Please rewrite the rows below as a Markdown table with two columns, Number and Line, putting each line in its own table row next to its number and leaving out blank lines.

## start

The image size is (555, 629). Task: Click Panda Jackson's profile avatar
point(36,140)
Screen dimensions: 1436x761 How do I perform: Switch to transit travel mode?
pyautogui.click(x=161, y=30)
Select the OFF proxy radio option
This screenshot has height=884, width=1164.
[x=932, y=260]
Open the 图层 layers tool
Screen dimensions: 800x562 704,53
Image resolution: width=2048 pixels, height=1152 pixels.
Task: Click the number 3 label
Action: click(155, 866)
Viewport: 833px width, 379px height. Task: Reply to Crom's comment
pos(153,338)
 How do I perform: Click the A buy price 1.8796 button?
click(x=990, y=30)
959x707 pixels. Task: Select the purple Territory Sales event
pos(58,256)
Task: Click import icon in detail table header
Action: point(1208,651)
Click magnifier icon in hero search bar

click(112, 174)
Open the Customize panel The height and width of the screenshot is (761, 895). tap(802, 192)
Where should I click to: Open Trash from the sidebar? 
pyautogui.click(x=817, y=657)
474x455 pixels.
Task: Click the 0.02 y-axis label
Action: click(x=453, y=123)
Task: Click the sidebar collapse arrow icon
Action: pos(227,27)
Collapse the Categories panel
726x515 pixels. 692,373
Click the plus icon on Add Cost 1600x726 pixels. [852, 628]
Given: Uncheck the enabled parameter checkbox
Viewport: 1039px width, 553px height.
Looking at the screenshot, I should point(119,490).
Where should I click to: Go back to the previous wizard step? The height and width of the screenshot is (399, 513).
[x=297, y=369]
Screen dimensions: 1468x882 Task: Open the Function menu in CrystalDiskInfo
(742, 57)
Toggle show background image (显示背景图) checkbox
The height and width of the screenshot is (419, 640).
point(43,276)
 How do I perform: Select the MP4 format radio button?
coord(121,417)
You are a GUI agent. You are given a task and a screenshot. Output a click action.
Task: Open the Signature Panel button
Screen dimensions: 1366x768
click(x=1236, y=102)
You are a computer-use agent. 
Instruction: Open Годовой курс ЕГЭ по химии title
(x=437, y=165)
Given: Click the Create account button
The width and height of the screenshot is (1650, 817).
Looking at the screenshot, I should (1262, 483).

## end

* Task result *
| Number | Line |
|---|---|
| 1 | The image size is (555, 629). Task: Click Panda Jackson's profile avatar |
| 2 | point(36,140) |
| 3 | Screen dimensions: 1436x761 How do I perform: Switch to transit travel mode? |
| 4 | pyautogui.click(x=161, y=30) |
| 5 | Select the OFF proxy radio option |
| 6 | This screenshot has height=884, width=1164. |
| 7 | [x=932, y=260] |
| 8 | Open the 图层 layers tool |
| 9 | Screen dimensions: 800x562 704,53 |
| 10 | Image resolution: width=2048 pixels, height=1152 pixels. |
| 11 | Task: Click the number 3 label |
| 12 | Action: click(155, 866) |
| 13 | Viewport: 833px width, 379px height. Task: Reply to Crom's comment |
| 14 | pos(153,338) |
| 15 |  How do I perform: Click the A buy price 1.8796 button? |
| 16 | click(x=990, y=30) |
| 17 | 959x707 pixels. Task: Select the purple Territory Sales event |
| 18 | pos(58,256) |
| 19 | Task: Click import icon in detail table header |
| 20 | Action: point(1208,651) |
| 21 | Click magnifier icon in hero search bar |
| 22 | click(112, 174) |
| 23 | Open the Customize panel The height and width of the screenshot is (761, 895). tap(802, 192) |
| 24 | Where should I click to: Open Trash from the sidebar?  |
| 25 | pyautogui.click(x=817, y=657) |
| 26 | 474x455 pixels. |
| 27 | Task: Click the 0.02 y-axis label |
| 28 | Action: click(x=453, y=123) |
| 29 | Task: Click the sidebar collapse arrow icon |
| 30 | Action: pos(227,27) |
| 31 | Collapse the Categories panel |
| 32 | 726x515 pixels. 692,373 |
| 33 | Click the plus icon on Add Cost 1600x726 pixels. [852, 628] |
| 34 | Given: Uncheck the enabled parameter checkbox |
| 35 | Viewport: 1039px width, 553px height. |
| 36 | Looking at the screenshot, I should point(119,490). |
| 37 | Where should I click to: Go back to the previous wizard step? The height and width of the screenshot is (399, 513). |
| 38 | [x=297, y=369] |
| 39 | Screen dimensions: 1468x882 Task: Open the Function menu in CrystalDiskInfo |
| 40 | (742, 57) |
| 41 | Toggle show background image (显示背景图) checkbox |
| 42 | The height and width of the screenshot is (419, 640). |
| 43 | point(43,276) |
| 44 |  How do I perform: Select the MP4 format radio button? |
| 45 | coord(121,417) |
| 46 | You are a GUI agent. You are given a task and a screenshot. Output a click action. |
| 47 | Task: Open the Signature Panel button |
| 48 | Screen dimensions: 1366x768 |
| 49 | click(x=1236, y=102) |
| 50 | You are a computer-use agent.  |
| 51 | Instruction: Open Годовой курс ЕГЭ по химии title |
| 52 | (x=437, y=165) |
| 53 | Given: Click the Create account button |
| 54 | The width and height of the screenshot is (1650, 817). |
| 55 | Looking at the screenshot, I should (1262, 483). |